H氏、ミュシャ展を訪れる。2

随分と時間が経ってしまった。

 

ちなみに、H氏ははミュシャ展を2回訪れたのであるが、それは会期最後の土曜日と、最終月曜日であった。今回記録しているのは、土曜日のことである。

 

いよいよ切符を切られて、H氏はミュシャ展展示室へと足を踏み入れた。音声ガイドが売り切れていると言う声が聞かれたが、H氏は音声ガイドを借りるつもりはなかったので、特に気にはしなかった。

 

入るとすぐに、ほんの数秒の映像があった。
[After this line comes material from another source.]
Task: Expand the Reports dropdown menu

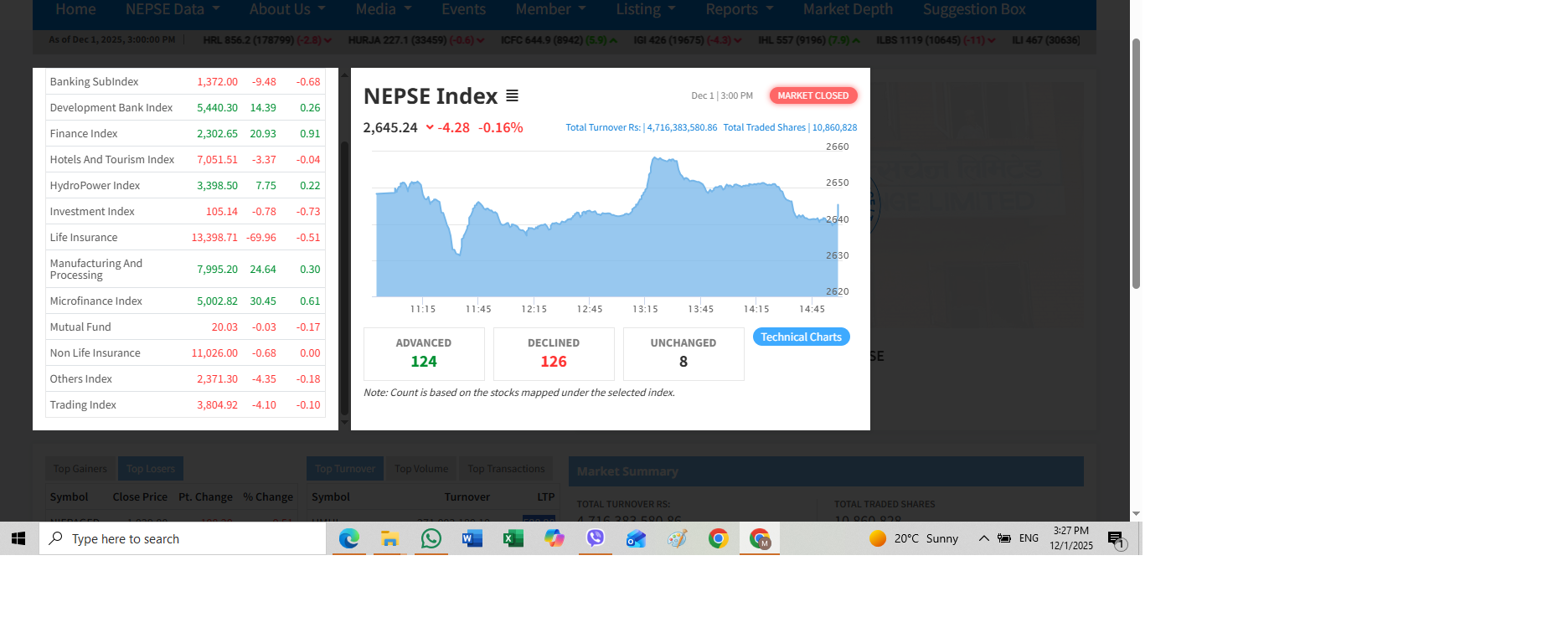Action: coord(739,9)
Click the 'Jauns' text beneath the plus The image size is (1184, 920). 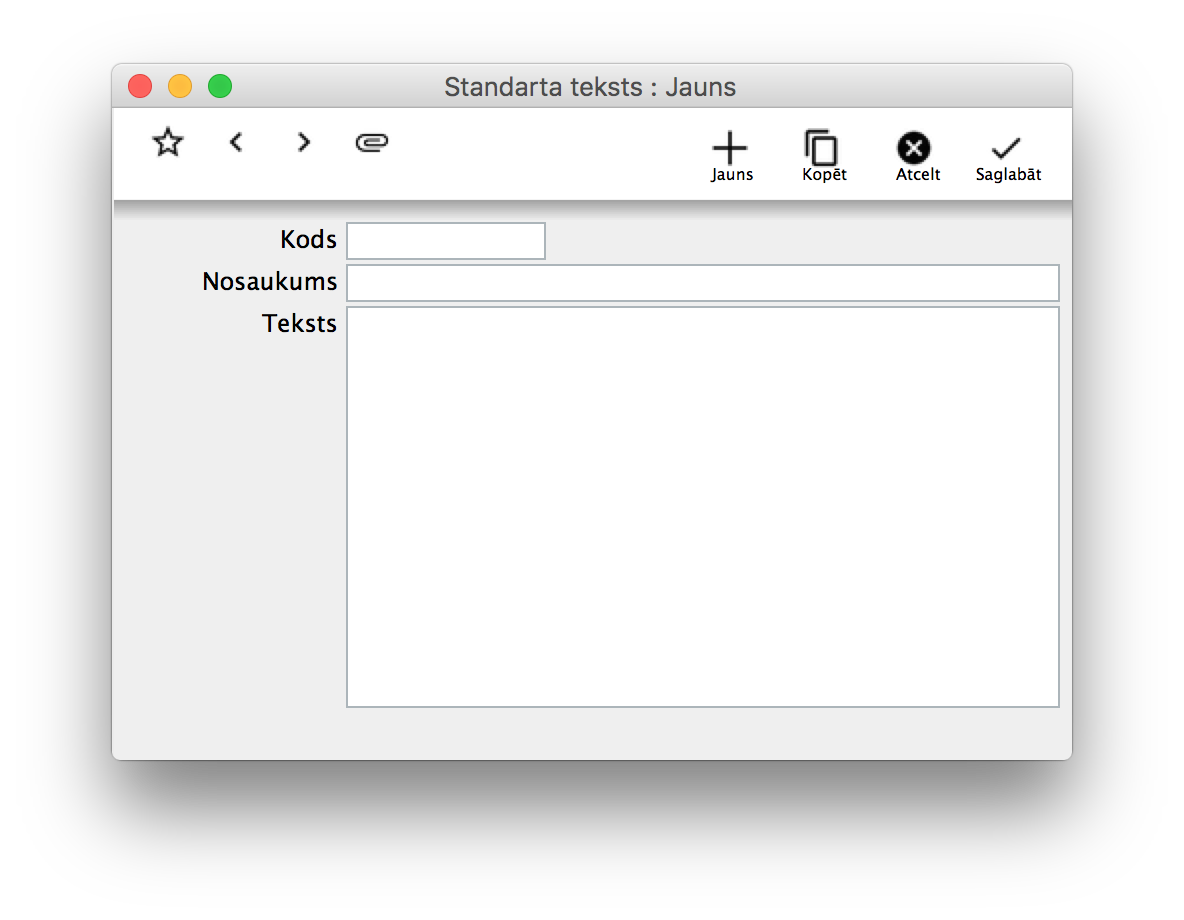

おじいさんがこちらへ笑いかける映像だ。H氏は何度かその映像を見、なんとなくミュシャ本人なのではないか、と思いながら確かめようと足を止めることはなく、映像に背を向けた。

 

あれはなんだ。

 

さて、見えたのはスラヴ叙事詩の第1作目、『原故郷のスラヴ民族』の部分であったのだが、H氏がそれを理解するには少し時間がかかった。その絵は、今までに見たどの絵画よりも、と比べるのも憚られるほどの衝撃をH氏にもたらしていた。

早く絵をみたい。否、すぐにはみたくない。

まだ部分しか見えていなかったのに、H氏は恐ろしささえ感じていた。この絵をみてしまったら、今までとは全く異なる自分にならなければいけない、ならざるを得ないことを、H氏は予感していた。

 

えいや、と心を決めて、H氏はその絵の前へと進むことにした。その大きさはもちろんのこと、どこまでも広がって行く夜空と満天の星々、十字を体現して見守り祈る神と使者*1、夜を赤く照らす戦火、迫り来る黒い異民族の影に、深い草むらの中で怯えまっすぐにこちらを見つめるスラヴ民族のふたり。鈍く光る手元の鎌。光の支配。すべてがH氏を掴み、世界の中へと導いていくのであった。

(とても印象的だった光について、ミュシャの絵は全体のときもあるし部分のときもあるのだが、本当にそれ自体が発光しているのではないかと思える。)

 

展示室は人で溢れており、みな上を見上げていたのをH氏は印象深く覚えている。皆が仰ぎみているなんて、不思議な光景である。これが『スラヴ叙事詩』なのか、というありきたりな言葉と、重心が浮いてくるような体の中心から震える感覚にH氏は包まれていた。こういうときは体の反応のほうが素直で、頭は中心の部分以外は冷静に働く。油絵なのに薄いなとか、上下にある黒い帯状のスペースはなんだろうとか、ちょっととびだしてるなとか、雑多な言葉を思っていた。

改めて絵を見ようとするが、あまりに大きい絵なので、遠くへ行かないと一度に絵の中のすべての要素を見ることはできない。人の視野は広いが、ピントをあわせることのできる範囲は狭いのだ、などとH氏は思っていた。

『原故郷のスラヴ民族』の中のスラヴ民族の女性とH氏は非常に長い間対峙した。その女性は、ひどく怯えた眼で、光のない瞳で、しかし大きく見開かれた目でこちらを見つめている。H氏には、その女性がただ前の方向を見ているのではなく、現在この絵の前にいる人間を見つめ、さらにはその中身を見つめているように思えた。

 

ムハは、いかなる国の未来も、その国が歩んできた過去や歴史を知ることにかかっていることを確信していた。

ミュシャ展図録《スラヴ叙事詩》への招待 より

 ミュシャはMuchaのフランス語読みであり、チェコ語読みではムハという。

 

この女性は、今私を間違いなく見つめているのだ。そして、問いかけている。「あなたは、歴史の上に生きている自覚があるか。歴史を受け継いで生きていく覚悟があるか」

H氏は次々流れていく人の中で、いつまでもその絵を前にして立ち尽くしていたのであった。